MongoSQL does not support INTERSECT
or EXCEPT
set operations.
Expressions
Identifiers
Identifiers in MongoSQL refer to databases, tables, and columns.
MongoSQL identifiers support all UTF-8 characters except the null character \x00
.
In MongoSQL, some identifiers are restricted to avoid conflicts
with characters that have other semantic meaning; for an identifier to include such a character, it must be delimited,
that is, surrounded by double quotes or backticks.
For example, an identifier must be delimited if it begins with a digit or if it conflicts with a reserved keyword
(e.g. "10cent"
).
Identifiers are case-sensitive, whether delimited or not.
Aliases
Identifiers are used for all aliases in MongoSQL.
In most cases, MongoSQL returns an error if an alias is used more than once in the same clause.
The exception to this is that aliases can be repeated on both sides of a UNION ALL
.
This also applies to automatically generated aliases.
Keywords
MongoSQL keywords (such as SELECT
, FROM
, JOIN
, etc.) cannot be used as undelimited identifiers.
Literals
MongoSQL supports literals for booleans, null, numbers, and strings.
Strings are enclosed in single quotes.
To include a single quote character in a string literal, double it ('o''clock'
).
Literal integers are typed as INT
when within the 32-bit signed integer range and LONG
otherwise.
Literal floating point numbers or scientific notation numbers have type DOUBLE
.
Note
MongoSQL supports implicit type conversions of extended JSON-encoded strings
into their corresponding type.
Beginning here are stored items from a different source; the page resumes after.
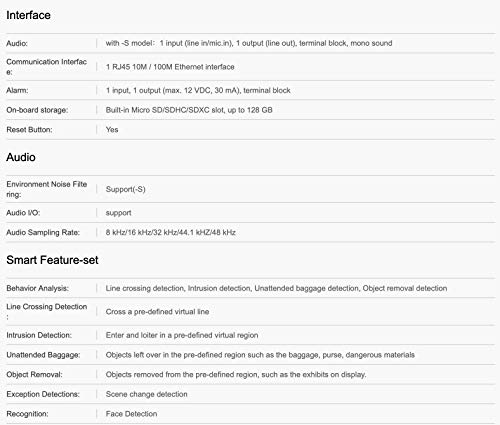The width and height of the screenshot is (500, 425).
Task: Click Environment Noise Filtering label
Action: click(47, 189)
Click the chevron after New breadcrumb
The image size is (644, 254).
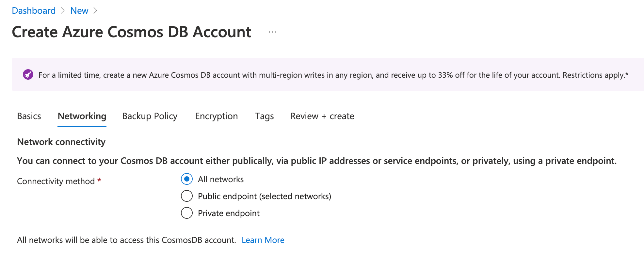95,11
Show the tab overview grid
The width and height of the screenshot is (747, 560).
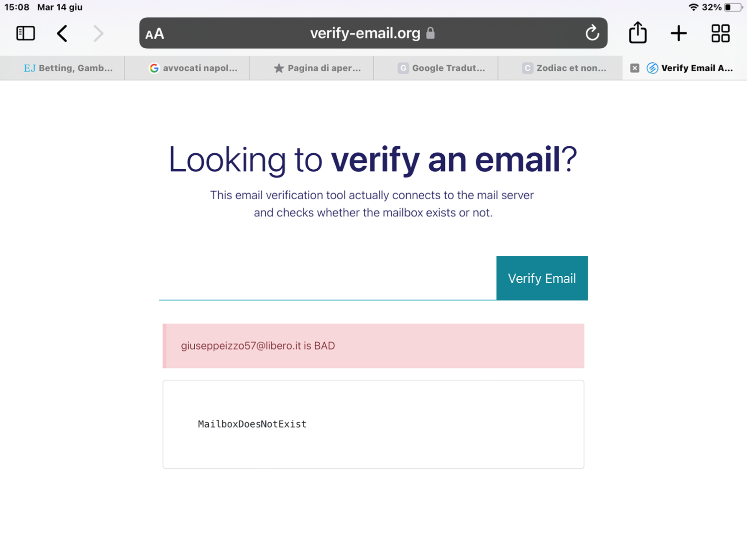(x=720, y=33)
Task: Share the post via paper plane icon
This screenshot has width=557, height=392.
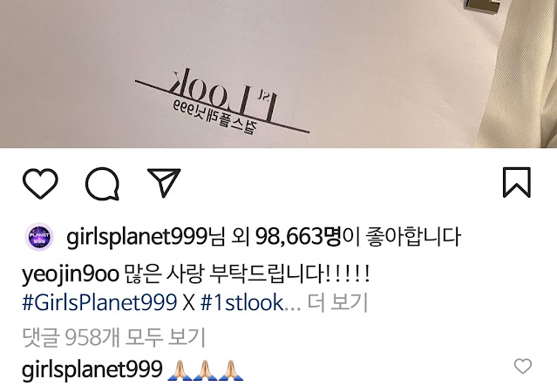Action: (x=164, y=183)
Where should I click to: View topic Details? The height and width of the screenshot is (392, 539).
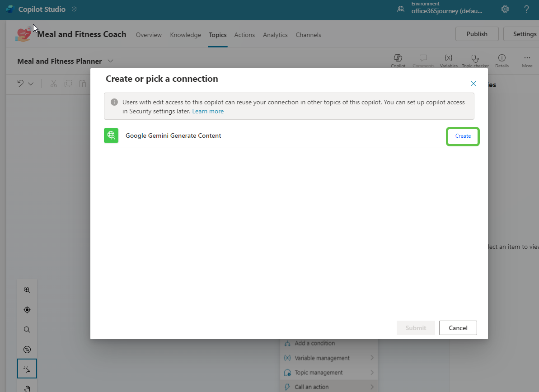coord(502,61)
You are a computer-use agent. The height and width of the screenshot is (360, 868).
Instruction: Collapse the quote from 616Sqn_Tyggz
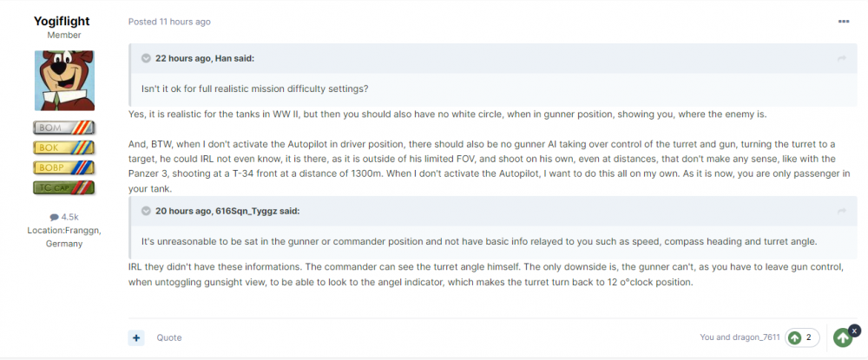(146, 211)
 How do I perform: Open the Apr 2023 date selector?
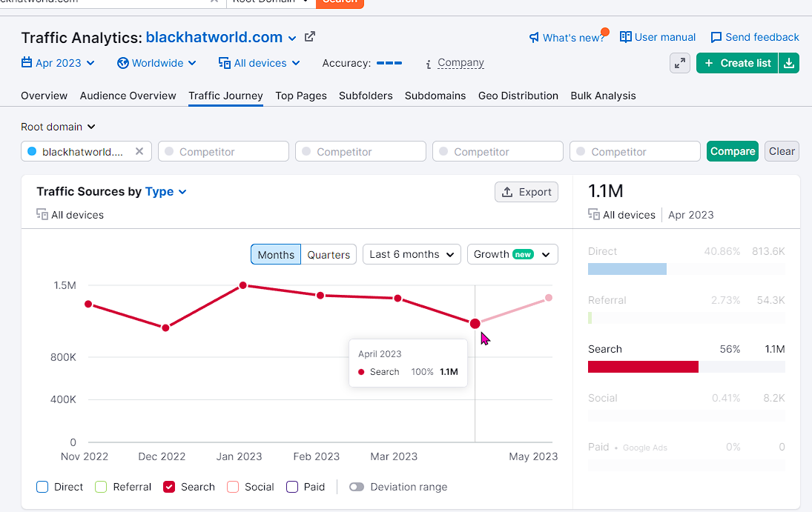tap(58, 63)
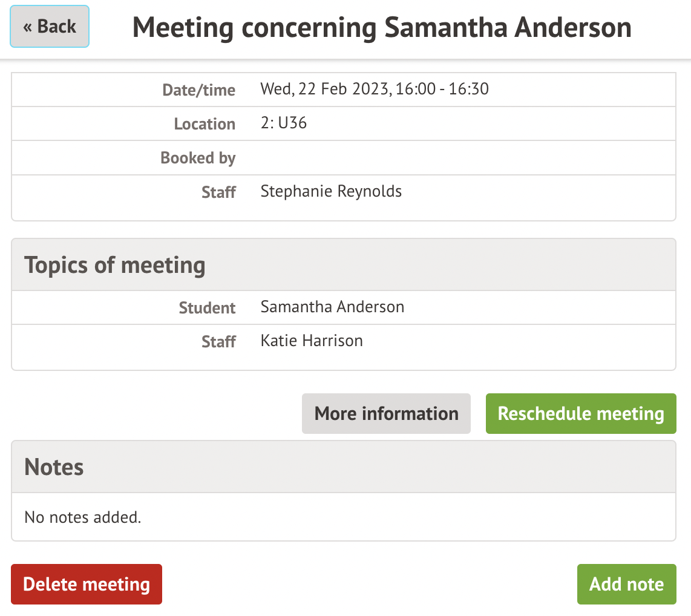This screenshot has width=691, height=616.
Task: Click student name Samantha Anderson
Action: click(332, 307)
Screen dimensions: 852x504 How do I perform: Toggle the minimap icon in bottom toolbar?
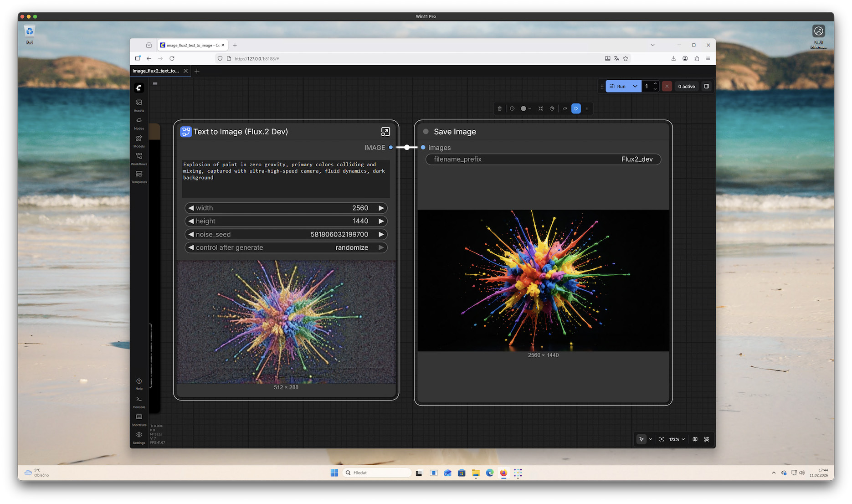(695, 439)
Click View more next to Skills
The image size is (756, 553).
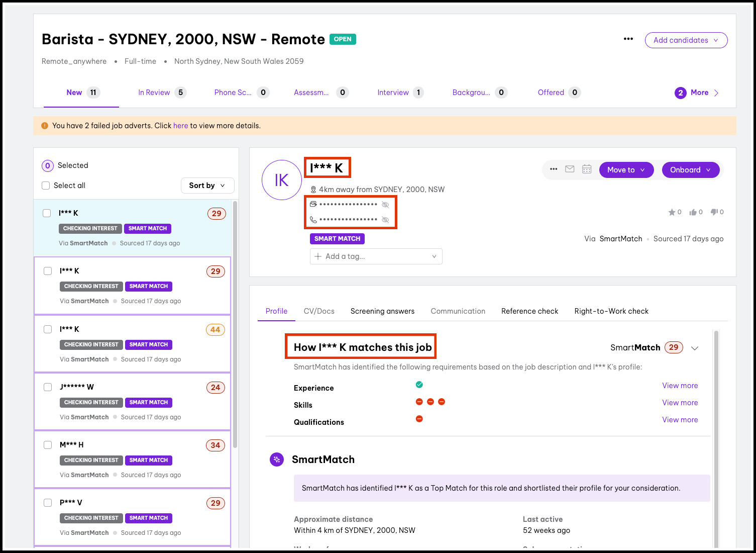[x=680, y=403]
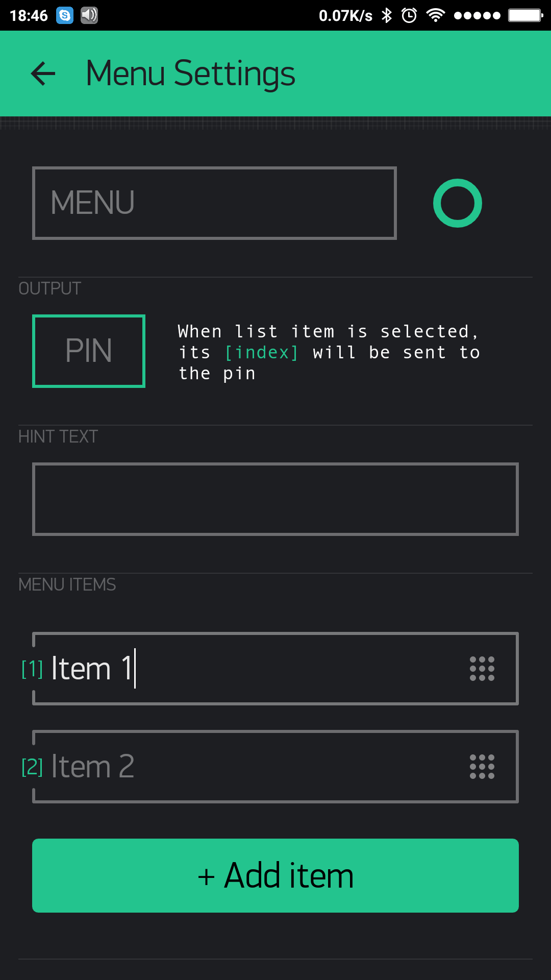Grab the Item 1 reorder handle icon
This screenshot has width=551, height=980.
click(x=482, y=669)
As MongoSQL supports all BSON types, and all
BSON types can be represented as extended JSON, you can include
literal values of any type in a query. That is, you can include an extended
JSON string value anywhere an expression is expected and MongoSQL automatically
converts to the corresponding literal type. For example, SELECT
'{"$numberInt": "1"}' + 2 FROM foo
interprets as SELECT 1 + 2 FROM foo
.
This is particularly useful for datetime literals. For example, SELECT * FROM
foo WHERE myDate > '{"$date": "1995-06-28T03:05:00.000Z"}'
.
We recommend that you use implicit extended JSON
instead of the
CAST()
function (or its shorthand operator, ::
) for writing
literal values. For example,
we don't recommend CAST('1995-06-28T03:05:00.000Z' AS TIMESTAMP)
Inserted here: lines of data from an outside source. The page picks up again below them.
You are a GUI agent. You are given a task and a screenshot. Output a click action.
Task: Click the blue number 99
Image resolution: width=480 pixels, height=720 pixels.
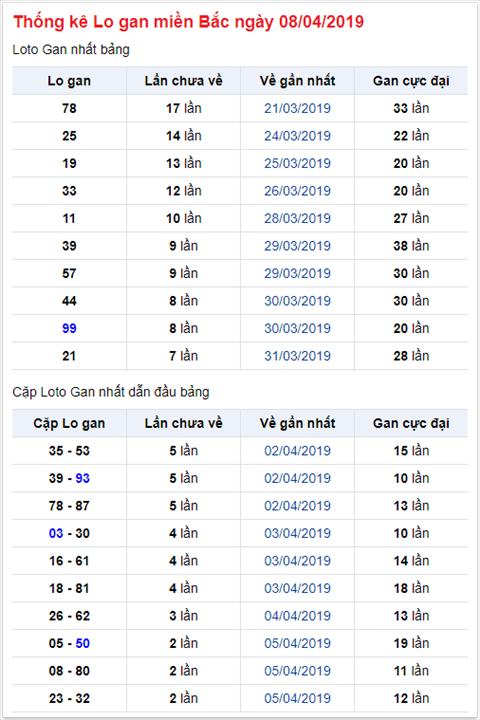69,328
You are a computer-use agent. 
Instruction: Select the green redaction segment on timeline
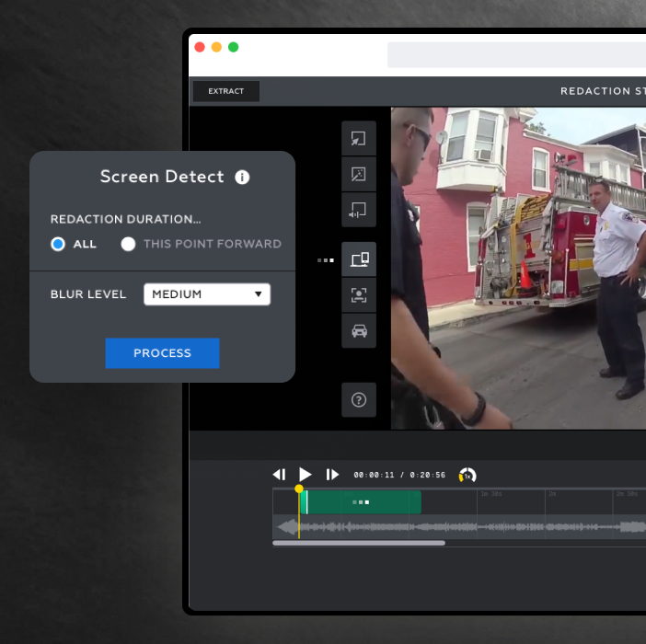pyautogui.click(x=361, y=502)
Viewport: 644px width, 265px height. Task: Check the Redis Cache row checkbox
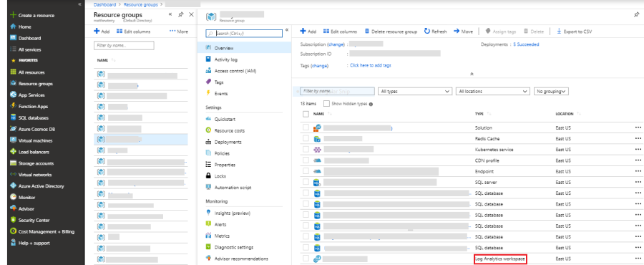click(306, 139)
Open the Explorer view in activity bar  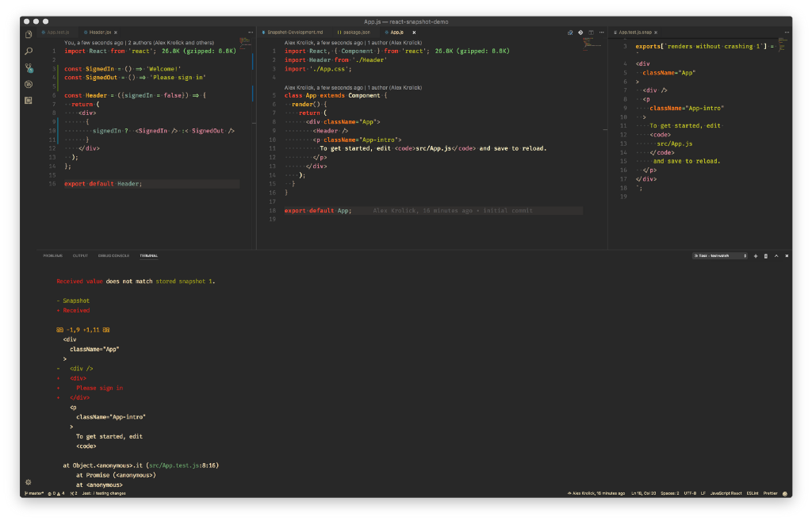29,34
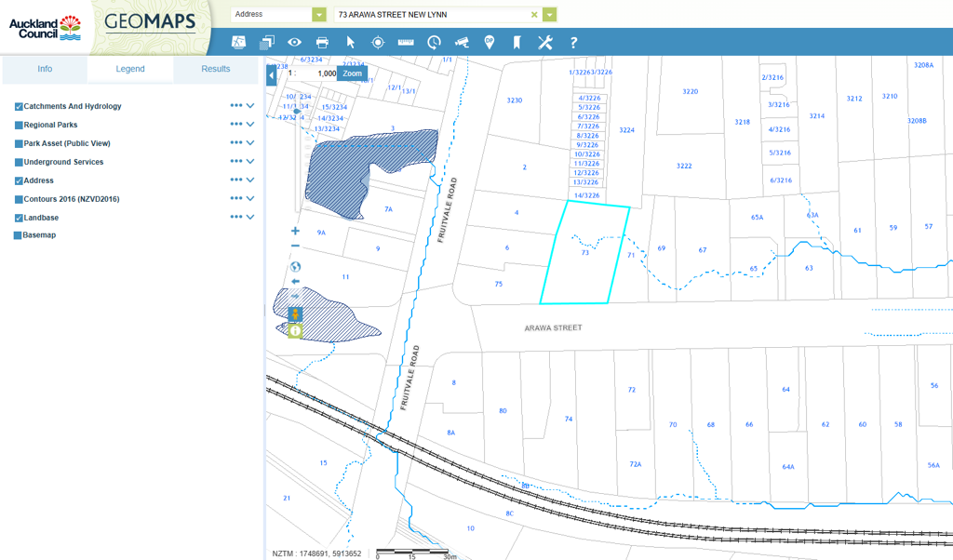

to include a literal datetime value in a query. Using CAST()
or
::
is valid and works, but might have negative performance
implications, especially when used in a WHERE
clause. Extended
JSON implicit conversion doesn't have any negative performance
impact.
We recommend that you use CAST()
in a WHERE
clause when you
want to ensure type safety and avoid ambiguity.
Parenthesized Expressions
A parenthesized expression is an expression grouped by parentheses.
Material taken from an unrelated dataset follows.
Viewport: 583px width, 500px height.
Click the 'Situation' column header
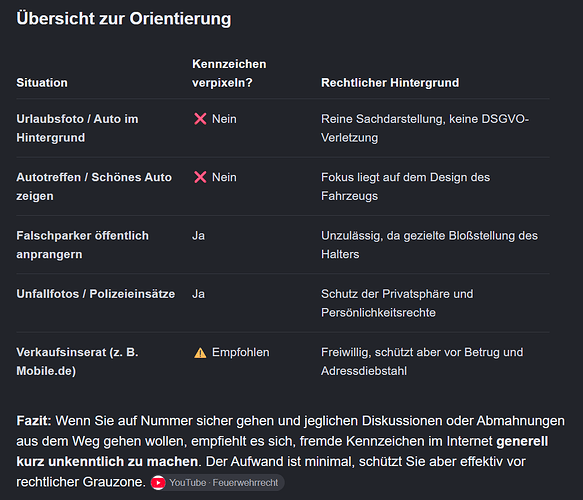[42, 83]
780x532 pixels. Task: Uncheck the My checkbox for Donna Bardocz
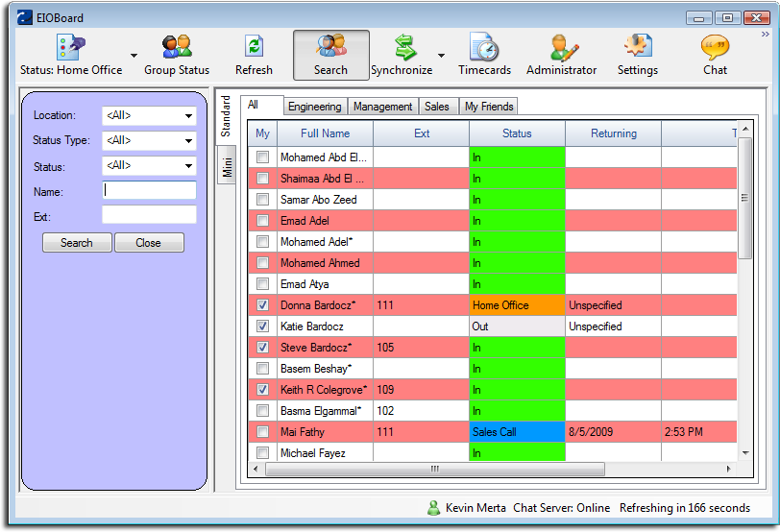(x=262, y=305)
Any time infix operators are present, the need for parentheses (or a similar mechanism) to distinguish order of operations may be necessary.
MongoSQL has several infix operators, such as +
and ::
.
For example, the value of 1 + 2 * 3
is 7, while the value of (1 + 2) * 3
is 9.
Operators
MongoSQL supports the following basic operators:
+
-
*
/
||
<
<=
!=
==
>
>=
BETWEEN
AND
OR
NOT
Subquery Expressions
A subquery is a SQL query within a query. You can use a subquery anywhere an expression can be used.
MongoSQL supports scalar subquery and table subquery. A scalar subquery returns a result set with zero or one row and one column. It can be used in most places a literal or single column value is valid. A table subquery returns zero or more rows and one or more columns.
Document and Field-Access Expressions
Documents can be represented with a syntax similar to JSON objects. Keys must be strings and values can have any of the supported types. To access document fields, MongoSQL supports two options: "dot" notation and "bracket" notation.
Dot notation is similar to field access in MongoDB aggregation.
For example, if a document doc
contains a field f
, then the expression doc.f
is used to access the value of that field.
Bracket notation uses square brackets ([
and ]
) around a field name to access the field with that name.
For example, consider the same document described before: doc["f"]
is used to access the value of that field.
Null and Missing
BSON distinguishes between NULL
and MISSING
.
In the case of NULL
there is a field with the literal value NULL
,
whereas in the case of MISSING
, the field is gone.
Comments
Comments are sequences of characters within queries that do not impact query execution. MongoSQL supports both standard SQL comments and C-style block comments.
Standard SQL comments begin with double dashes and end with a new line:
\-- This is a standard SQL comment
Block comments begin with \*
and end at the matching occurrence of */
.
\* This is a multiline comment */